Verbrechen, Korruption und Perversion
Während des ersten Bandes kommt Haudegen Marv den Machenschaften eines pervers-obsessiven Killers auf die Schliche, der von ganz oben gedeckt wird. In Buch zwei findet sich Privatdetektiv und Fotograf Dwight McCarthy im verstrickten Milieu um eine sagenhaft-hübsche, aber tod-gefährliche femme fatale wieder. Jede Figur spielt ihre eigene Geschichte, doch überschneiden sich in aller Regelmäßigkeit die Handlungsstränge, so dass alle Bände miteinander verzwickt sind, dennoch getrennt voneinander verstanden werden können. Freilich entfaltet sich die gesamte Wucht der Gewalt-Oper erst durch das Gesamtwerk, doch bietet jede einzelne Episode neben der spannungsgeladenen Story vor allem visuelle Reize für des Lesers Auge.
Band 1: Stadt ohne Gnade
Wer den Kinofilm von 2005 kennt, kennt Marv. Den von Mickey Rourke („The Wrestler“) gespielten Charakter vergisst man so schnell nicht mehr. Gleiches gilt für die literarische Vorlage: Frank Miller gestaltet den bulligen Haudrauf eckig und kantig, finster und lässt ihn mehrfach an seinen seelischen Abgründen ankommen. Nach einer gemeinsamen Nacht mit der Prostituierten Goldie findet er ihren Körper leblos vor. Nicht nur der Verlust des einzigen Menschen, der ihm jeh Wärme entgegenbrachte, nagt an Marv. Auch das der Mörder ihm die Tat in die Schuhe schieben will, kratzt gewaltig am wackeligen Nervenkostüm des Anti-Helden. Getrieben vom vehementen Willen, den Mörder zur Rechenschaft zu ziehen, deckt er eine weitreichende Verschwörung auf, die die tief verwurzelte Korruption der Stadt aufsteigt und einen der perversesten Killer der Comic-Geschichte deckt. Doch wenn Marv einmal in Rage kommt, sollte man ihm besser nicht in den Weg treten… Hier finden Sie eine Leseprobe zu Band 1: Stadt ohne Gnade.

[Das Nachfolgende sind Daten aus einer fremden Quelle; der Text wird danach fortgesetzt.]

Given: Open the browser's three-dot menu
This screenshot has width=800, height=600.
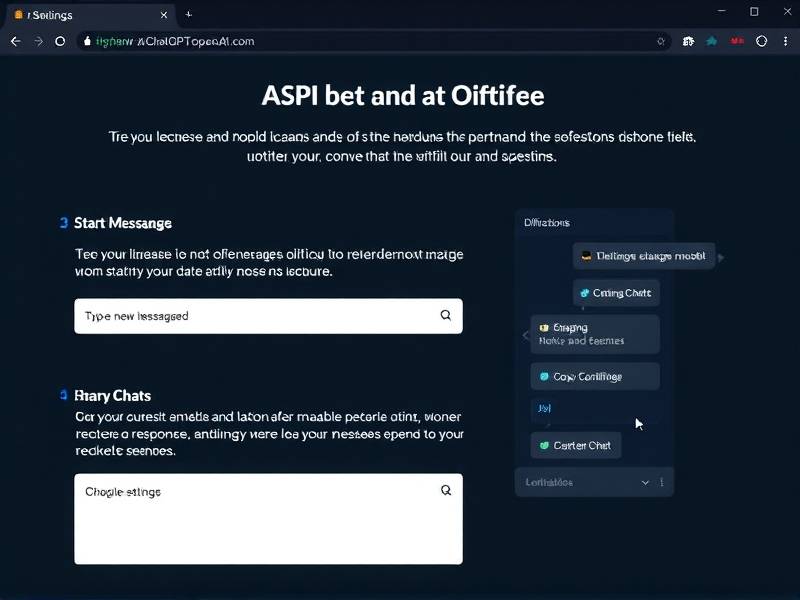Looking at the screenshot, I should pyautogui.click(x=786, y=41).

Band 2: Eine Braut, für die man mordet
Frank Miller gönnt dem Leser keine Pause, rasant geht es weiter: Fotograf Dwight McCarthy trifft nach Ewigkeiten der Trennung auf Ava, der Liebe seines Lebens. Viele Jahre zuvor endete ihre Beziehung, lange kreiste die schöne aber zwielichtige Frau in seinem Kopf. Und gerade als er die Gedanken an sie in die hintersten Regionen seines Hirns verdrängen konnte, steht sie vor ihm, lässt ihre weiblichen Reize spielen und offenbart ihre dunkelsten Pläne. Doch wie passt Dwight in das heikle Spiel und kann er Ava endlich vertrauen oder spielt sie nach wie vor mit gezinkten Karten. Mit „Eine Braut, für die man mordet“ erwartet den Leser ein klassisches Katz-und-Maus-Spiel. Wem vertraut werden kann ist genauso unklar wie die wahren Absichten der Figuren. Mehr als einmal wendet sich das Blatt und lässt die Hypothesen des Lesers ein ums andere Mal ins Leere laufen. Der Krimi-Thriller-Mix begeistert auf ganzer Linie, fesselt bis zum gewohnt düster betonten Ende. Abermals überzeugt der nahezu komplett aus Kontrasten bestehende Zeichenstil, der dem Storytelling in keinster Weise in die Quere kommt, sondern zu dessen Teil verschmilzt. Gespannt wandern die Blicke auf Band drei und vier!